→ **GIVEN ENTRIES**

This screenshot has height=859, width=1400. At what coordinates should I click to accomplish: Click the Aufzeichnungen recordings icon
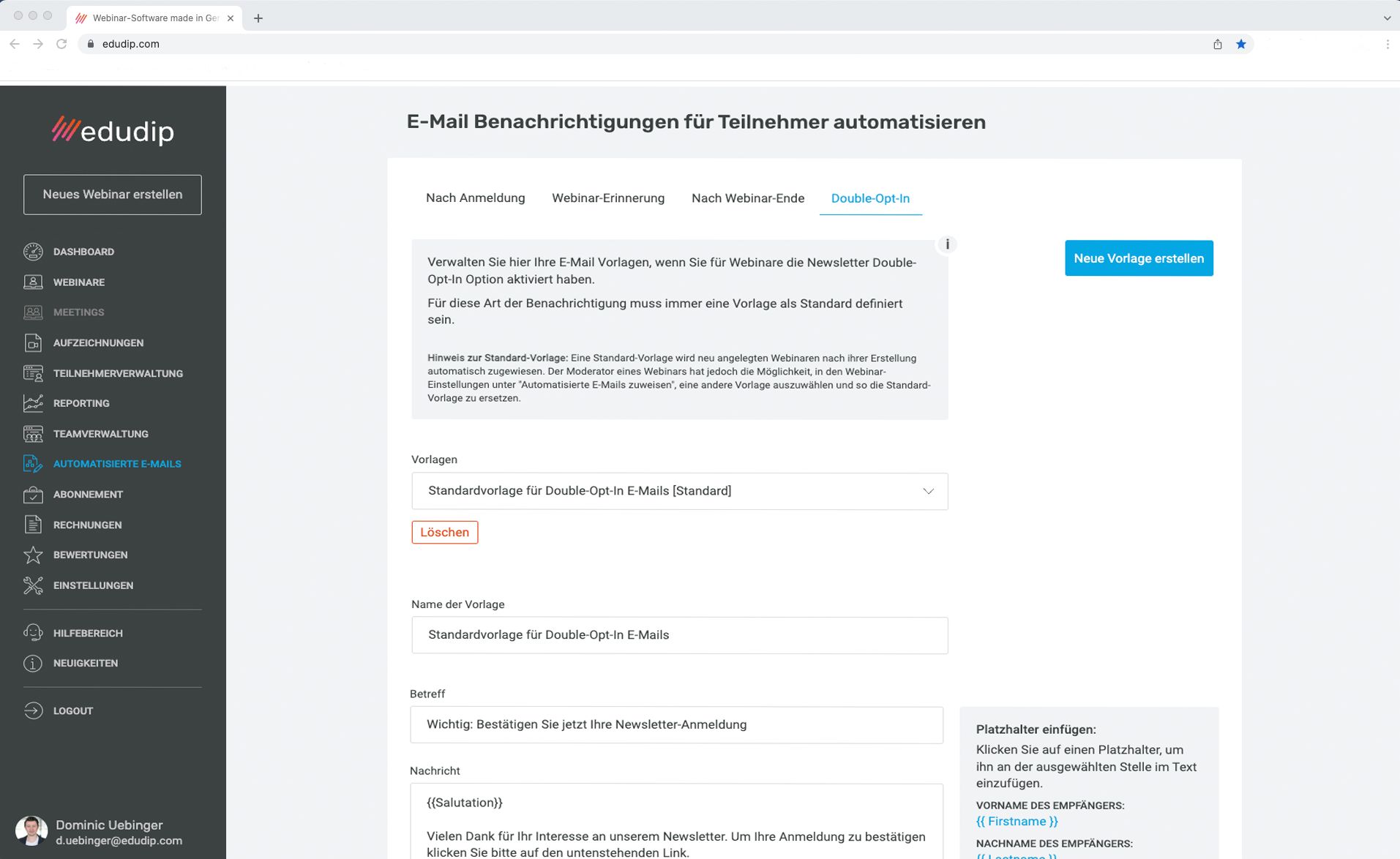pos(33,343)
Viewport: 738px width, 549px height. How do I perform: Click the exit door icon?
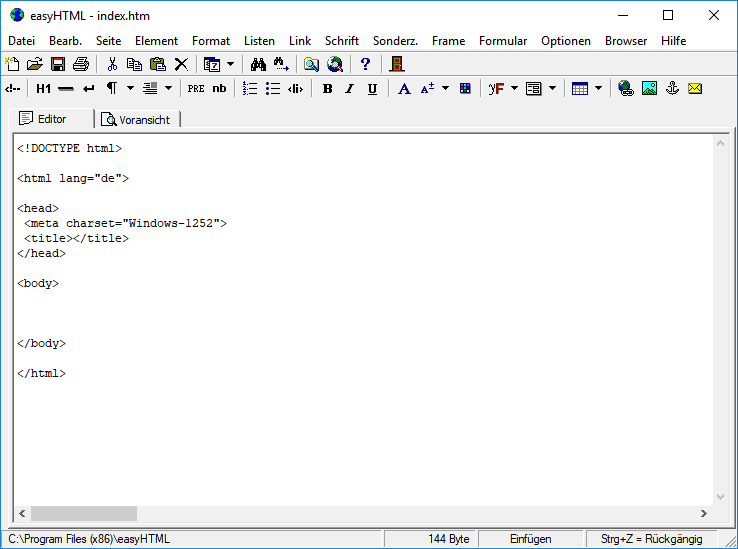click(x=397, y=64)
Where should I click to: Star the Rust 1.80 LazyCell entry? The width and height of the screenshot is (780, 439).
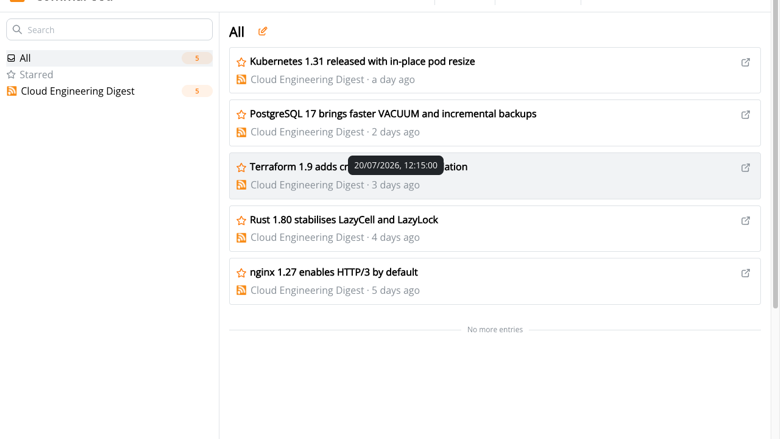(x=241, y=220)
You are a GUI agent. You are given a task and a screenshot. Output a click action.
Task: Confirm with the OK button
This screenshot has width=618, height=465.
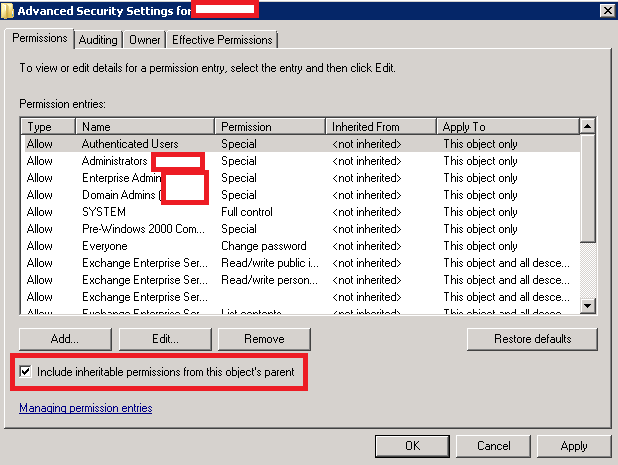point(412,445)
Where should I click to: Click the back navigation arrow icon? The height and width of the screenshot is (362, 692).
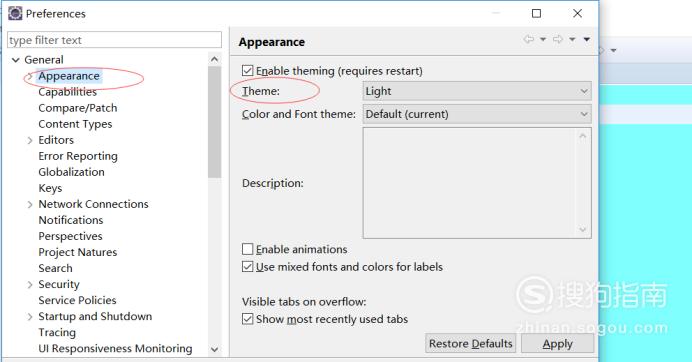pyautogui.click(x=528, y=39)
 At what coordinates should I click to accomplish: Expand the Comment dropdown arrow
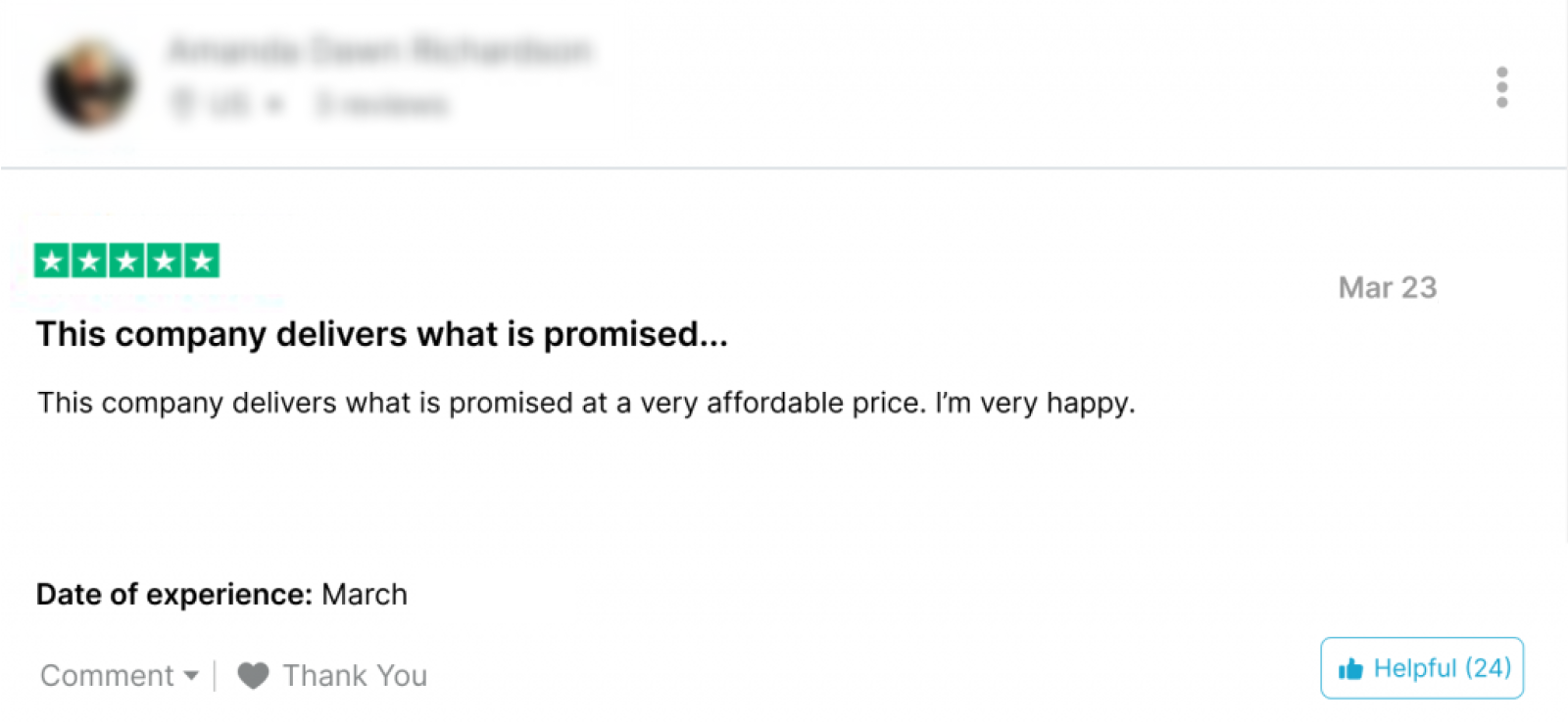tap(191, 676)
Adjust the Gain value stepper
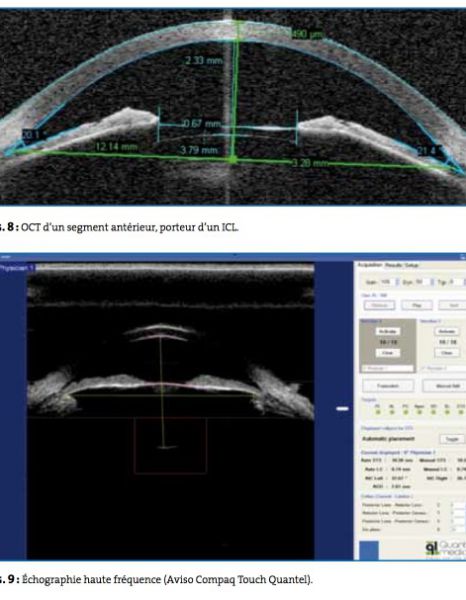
* * *
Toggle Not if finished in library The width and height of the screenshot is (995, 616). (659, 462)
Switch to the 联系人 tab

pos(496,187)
* * *
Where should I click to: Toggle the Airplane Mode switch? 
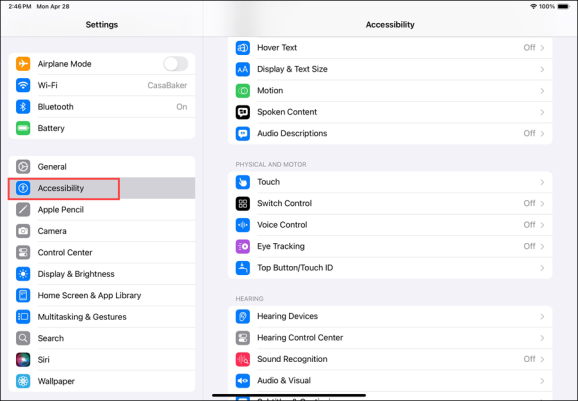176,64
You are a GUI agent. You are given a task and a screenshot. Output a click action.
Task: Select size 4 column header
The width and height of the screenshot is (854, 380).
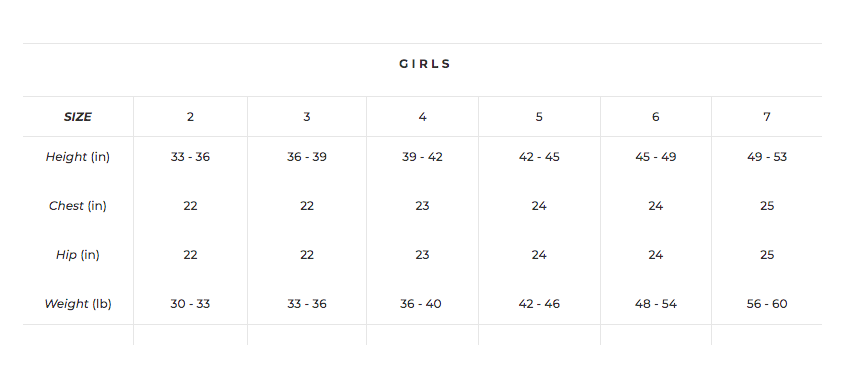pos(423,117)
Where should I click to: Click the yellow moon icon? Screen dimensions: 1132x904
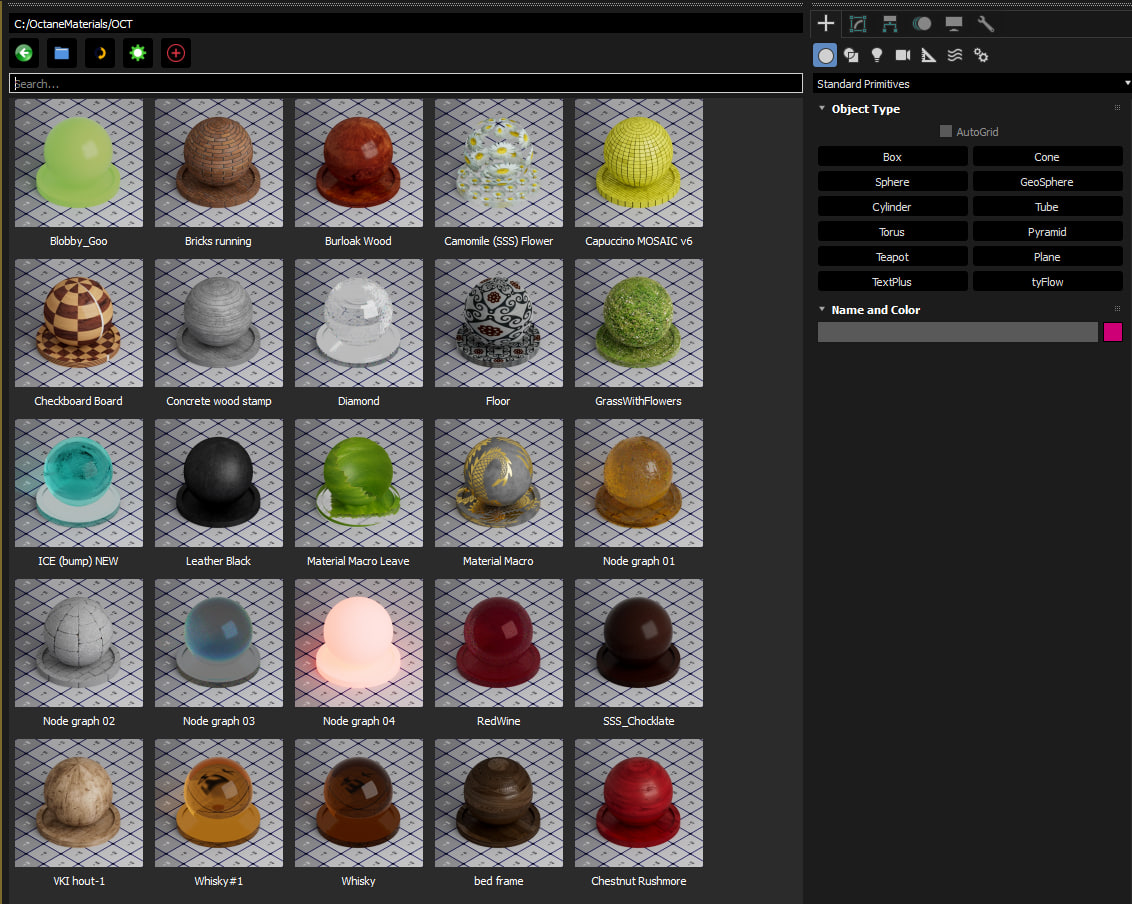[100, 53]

→ **INSTRUCTIONS TO FOLLOW**
Output exactly the stretch of the listing that begins at the line containing "This screenshot has width=618, height=465." and ends at the line containing "Adjust the Gain value stepper", both kept. Omit pictures and everything else.

→ **RESPONSE**
This screenshot has width=618, height=465.
point(412,445)
Where should I click to: Click the back navigation arrow icon? The height and width of the screenshot is (362, 692).
pyautogui.click(x=528, y=39)
 At what coordinates should I click to accomplish: Expand the Comment dropdown arrow
tap(191, 676)
Adjust the Gain value stepper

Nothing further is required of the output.